Unlike Italy, pope backs anti-gay marriage push in Mexico

Unlike Italy, pope backs anti-gay marriage push in Mexico

Unlike Italy, pope backs anti-gay marriage push in Mexico

Pope Francis waves to cheering faithful as he is driven through the crowd after celebrating a Jubilee Mass for catechists, at the Vatican, Sunday, Sept. 25, 2016. (Credit: AP Photo/Andrew Medichini.)

After having sat out an Italian debate in May over the legalization of civil unions for same-sex couples, Pope Francis broke his silence on Sunday by coming out in support of Mexico's Catholic bishops in their efforts to derail a push for gay marriage.

ROME—After having remained quiet while Italy debated civil unions for same-sex couples in May, on Sunday Pope Francis expressed support for the Mexican bishops in their efforts to support the “family and life” amid a burgeoning national debate over gay marriage.

“I join willingly the Bishops of Mexico in supporting the efforts of the Church and civil society in favor of the family and of life, which at this time require special pastoral and cultural attention worldwide,” Francis said after the weekly Angelus prayer.

Also talking about Mexico, a country he visited last February, the pope also said he was praying for its violence to end, mentioning that in recent days it has affected even some priests. He was referring to this week’s murder of two priests and the kidnapping of a third, in a country that has long been one of the most dangerous ones in the world for Catholic ministers.

On Saturday, the streets of Mexico City were covered in white, as an estimated 215,000 people dressed in this color and carrying balloons participated in a rally in opposition to President Enrique Pena Nieto’s push to legalize same-sex marriage.

The marchers held banners warning against same-sex marriage and demanding parents’ right to control sex education in schools.

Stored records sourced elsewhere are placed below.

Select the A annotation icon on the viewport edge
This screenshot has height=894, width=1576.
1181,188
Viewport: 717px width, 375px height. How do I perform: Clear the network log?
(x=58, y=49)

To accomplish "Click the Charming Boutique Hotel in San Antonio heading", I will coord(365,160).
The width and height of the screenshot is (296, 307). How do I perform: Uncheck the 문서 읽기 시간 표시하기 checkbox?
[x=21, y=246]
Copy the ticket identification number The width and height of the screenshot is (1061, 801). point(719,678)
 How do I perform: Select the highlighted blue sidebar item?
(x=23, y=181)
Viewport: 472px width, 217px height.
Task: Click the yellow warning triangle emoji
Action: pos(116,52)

In May, Pena Nieto proposed legalizing same-sex marriage nationwide, since it’s currently only legal in some places such as Mexico City, the northern state of Coahuila and Quintana Roo state on the Caribbean coast.

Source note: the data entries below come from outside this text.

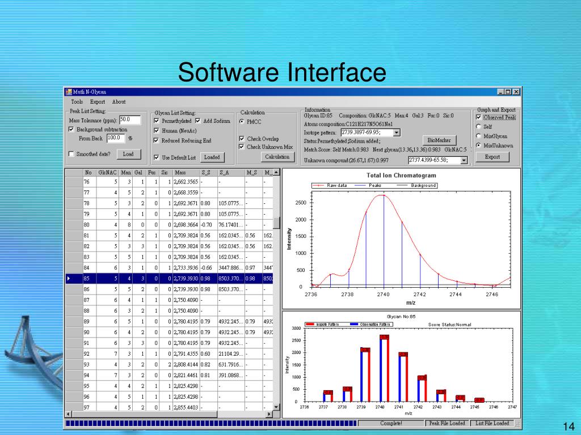581x435 pixels.
Task: Click the horizontal scroll left arrow
Action: 69,414
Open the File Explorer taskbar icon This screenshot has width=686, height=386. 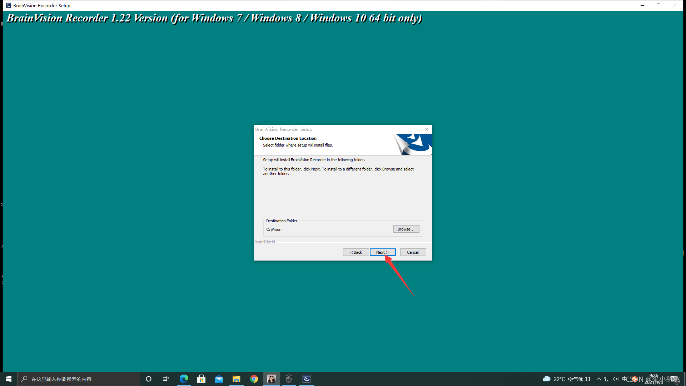237,378
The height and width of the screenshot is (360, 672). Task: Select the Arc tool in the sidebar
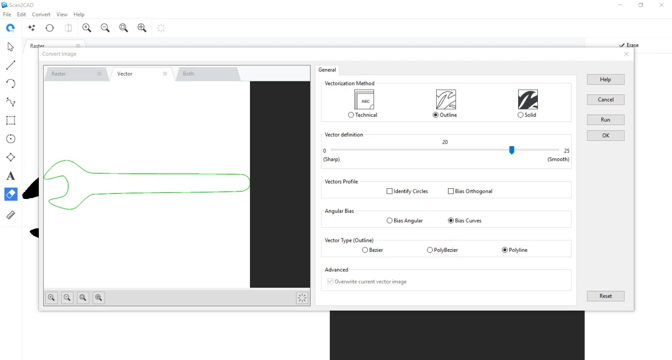[x=11, y=83]
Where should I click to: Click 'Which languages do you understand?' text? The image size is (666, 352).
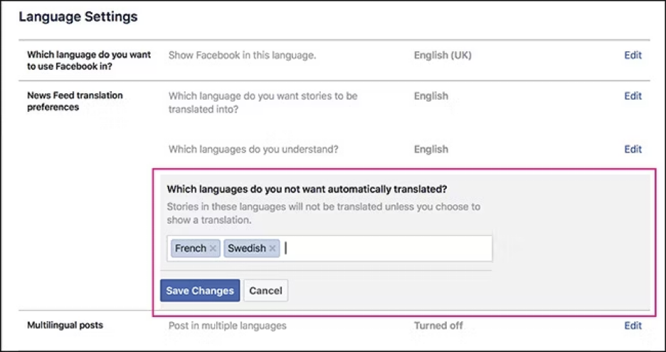tap(253, 150)
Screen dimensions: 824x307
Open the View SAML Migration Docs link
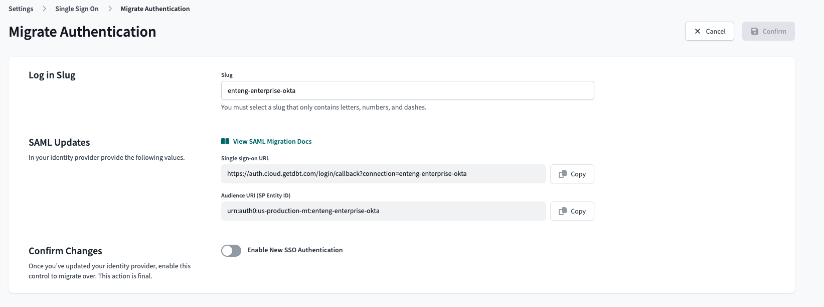tap(272, 142)
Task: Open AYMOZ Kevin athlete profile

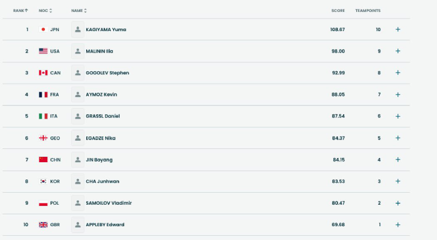Action: [102, 95]
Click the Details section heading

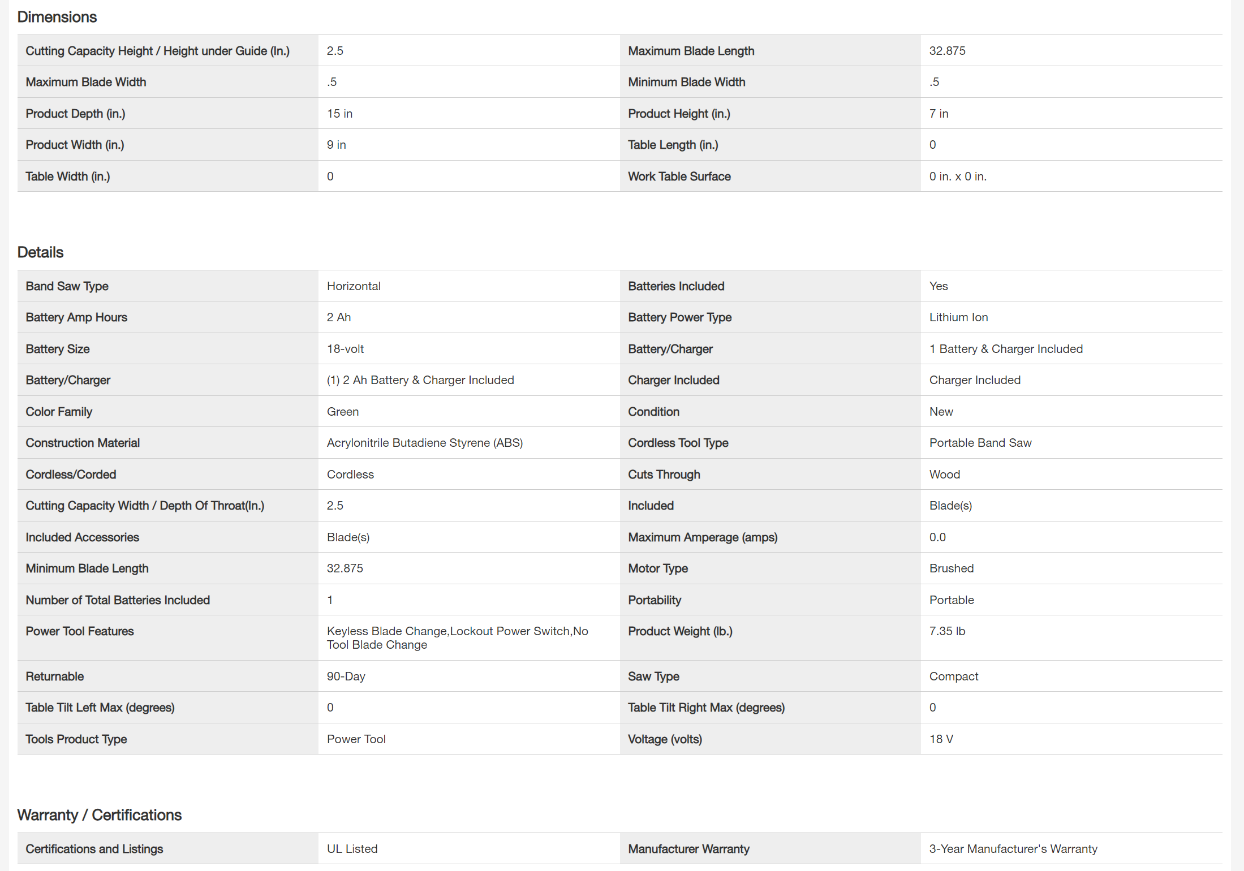(x=40, y=252)
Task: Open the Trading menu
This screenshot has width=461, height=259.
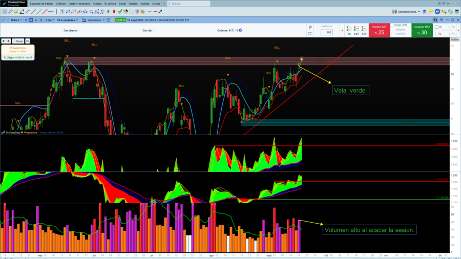Action: point(97,4)
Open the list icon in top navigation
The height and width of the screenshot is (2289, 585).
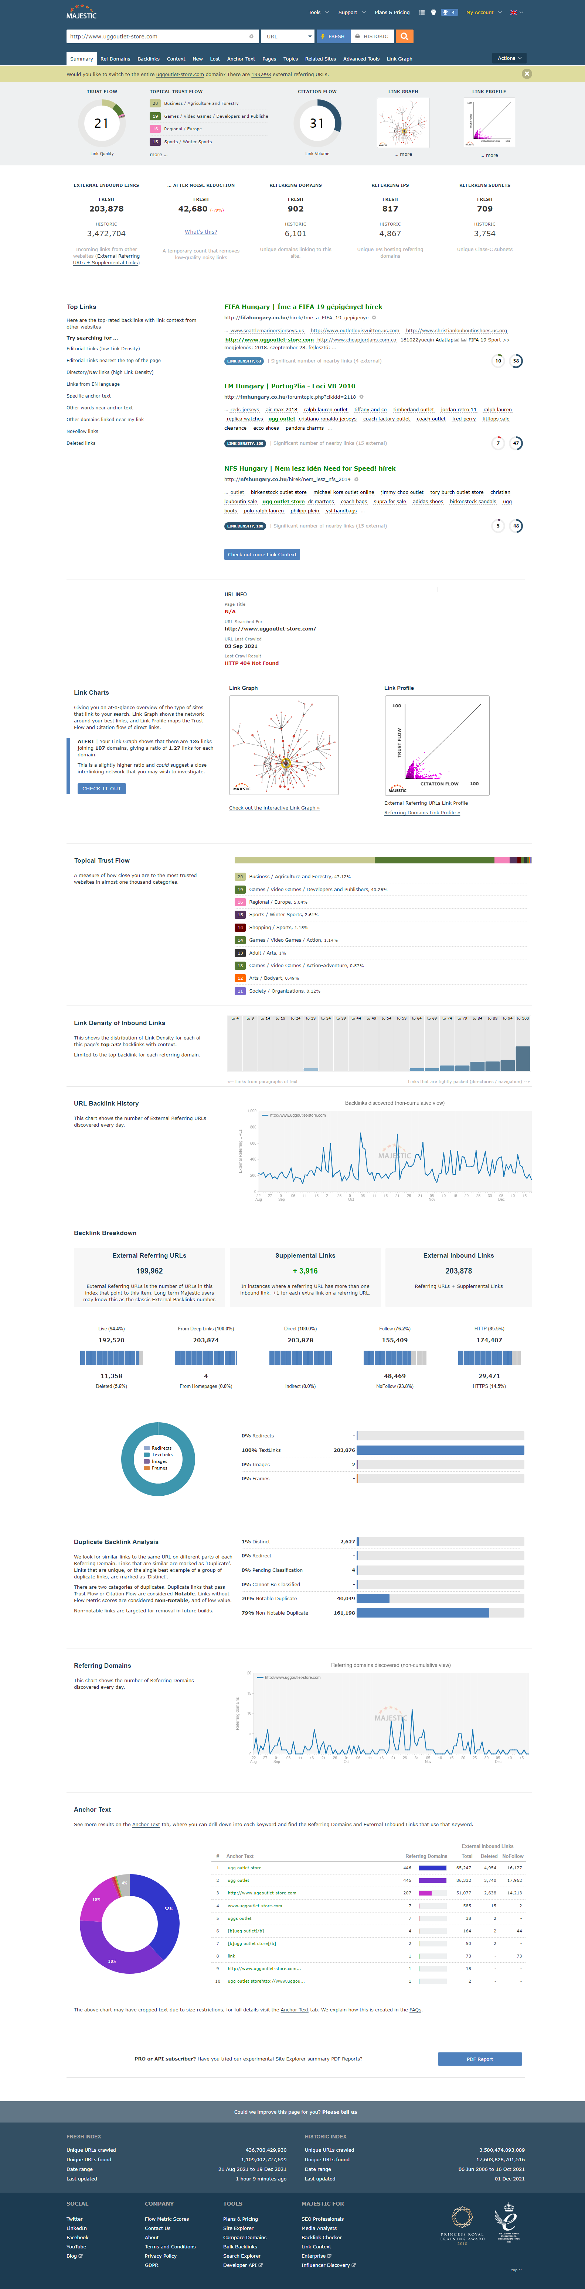(421, 12)
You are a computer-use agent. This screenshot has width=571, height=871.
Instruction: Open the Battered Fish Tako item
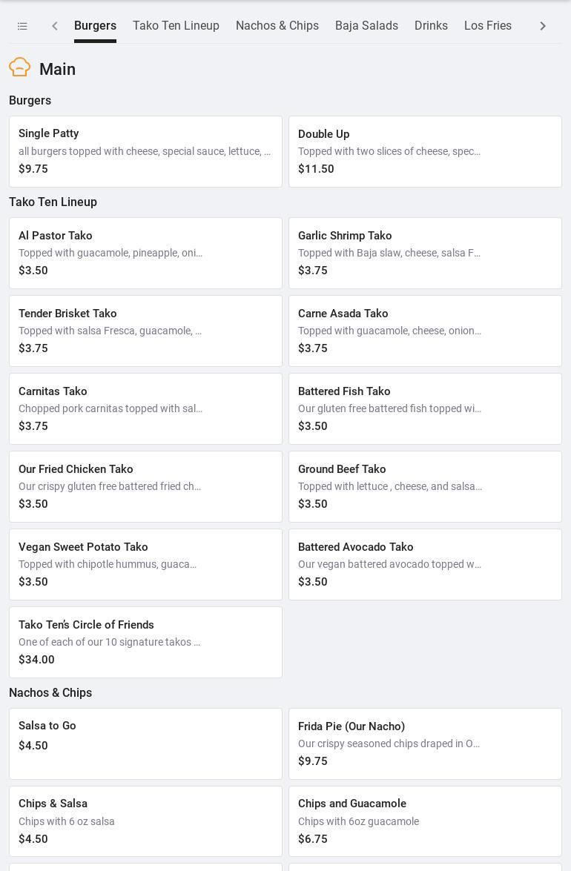tap(425, 408)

Although many Christian denominations supported the rally, organized by the National Front for the Family, the Catholic Church and the local bishops have been one of the movement’s biggest supporters, inviting people to attend this march and ones organized around the country earlier in September, when almost a million people gathered in parks to “defend the family.”

Among those calling for those in the pews to go to the rally was Bishop Pedro Pablo Elizondo of Cancun, who said recently that he’s “willing to go to prison to defend the family,” should it come to that.

The bishop also warned that the government might accuse those who oppose equal marriage, as it’s being called, of “civil disobedience.”

Pena Nieto’s proposed bill also includes an educational reform, to include “gender education” in schools, something Pope Francis has repeatedly rejected, describing it as a form of “ideological colonization.”

Bishop Pedro Pablo Elizondo of Cancun, Mexico, said recently that he’s “willing to go to prison to defend the family,” should it come to that.

“I think some charitable soul would go to visit me, especially in this year of mercy,” he said. The bishop also warned that the government might accuse those who oppose equal marriage, as it’s being called, of “civil disobedience.”

Elizondo spoke about going to prison because activist Roberto Guzmán, from the pro-LGTB collective Red Positiva, presented an allegation against the bishop to the National Council to Prevent and Eradicate discrimination, charging him with discriminating against gays and lesbians.

The complaint filed also claimed the bishop was opposing article 130 of the Mexican Constitution, which dictates that religious ministers can’t oppose the law nor call the faithful to do so in any public event or religious ceremony.

Also on the table is introducing “gender education” in schools, something Pope Francis has repeatedly rejected, describing it as part of an “ideological colonization.”

Despite his forceful criticism of gender education and having openly defended the Catholic concept of marriage, meaning that it’s between a man and a woman and open to life, the Argentine pontiff has mostly stayed away when particular countries debated gay marriage.

Never was this more evident than when civil union and adoption rights for same-sex couples was debated in Italy, declining to get involved in the debate, saying the pope belongs to everyone and shouldn’t comment on local politics.

During a press conference on his way back from Mexico, Francis was asked about the bill, particularly on the adoption issue, which would have allowed a gay person to adopt his or her partner’s biological child.

The pontiff declined to answer, saying, “the pope doesn’t get mixed up in Italian politics” and that his beliefs match “what the Church thinks.”